“There is a different feeling at the beach and she’s just so happy. At the beach she can run without knocking things over or running into people. She feels free at the beach.”
It has taken trial and error, but Vivienne Dimmick has found that sensory-friendly beach holidays work best for her daughter Dorothy, who has autism and cystic fibrosis. And Vivienne is not alone. A holiday on the coast works well for many families who have a member on the autism spectrum.
Going to new places and travelling in new ways can be highly stressful for children with autism spectrum disorder (ASD), and for teenagers and adults too. A preference for safe, familiar routines and a distaste for novelty is entirely understandable when sensory reactions are not typical.

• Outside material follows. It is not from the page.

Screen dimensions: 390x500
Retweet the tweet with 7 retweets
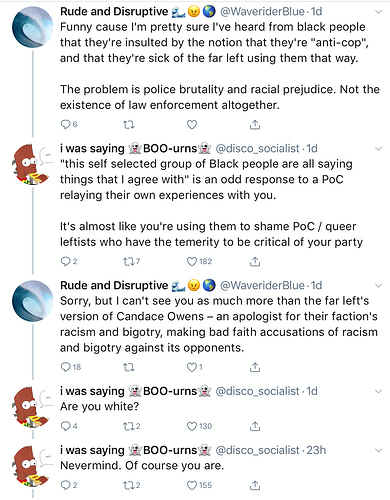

It is not surprising that the words ‘holiday’ and ‘disaster’ often go side by side, especially before an autism diagnosis has been confirmed. This was certainly the case in my own family, when our oldest son was a baby and a toddler. We would pack up and head off optimistically for weekends in exotic locations, just as my husband and I had done before he was born. Parenting fail!
Our son loathed being stuck on our knees in an aeroplane or in his car seat on long drives. He longed to run free and this never went down well with the flight attendants. Once we arrived, bedraggled, at our destinations, he would simply never sleep. We spent many sleepless hours wheeling him around hotel corridors in his stroller.
After our son’s autism diagnosis, sensory-friendly beach holidays became our regular escape. We stayed at the same house at Jervis Bay for 10 years as the children grew up.
Vivienne and her family had similar early holiday disasters, with a plane trip to visit grandparents at Hervey Bay standing out in particular.
“Dorothy sat on my knee and she screamed all the way there on the plane,” says Vivienne. “She was red in the face and so distressed. I had taken sticker books and games but nothing worked. Once we got there, she would not leave the house. She did not sleep at night, it was a nightmare.”
Nowadays, Vivienne and her family take regular holidays to Pearl Beach, just one hour north of Sydney. They stay at the same house each time.
“Pearl Beach is a small village and people are friendly and they know us well now. The sea there is usually calm, though we can find waves at other beaches if we want to.”
Staying at the same beach house has been a huge help for Vivienne and her family. She recommends seeking out a property with plenty of space.
“If you have a few children, then getting a house with two living areas is best,” Vivienne suggests from experience. “Dorothy watches videos on her iPad in one area, while her twin sister and older brother watch their programs or play games in the other living area.
“The house has a cabin out the back. Sometimes one parent can sleep in the cabin for a guaranteed good night of sleep. Also, friends can stay there, or sometimes we have taken a support worker who has stayed in the cabin.”
The familiarity of returning to a favourite destination makes a holiday special for every member of the family.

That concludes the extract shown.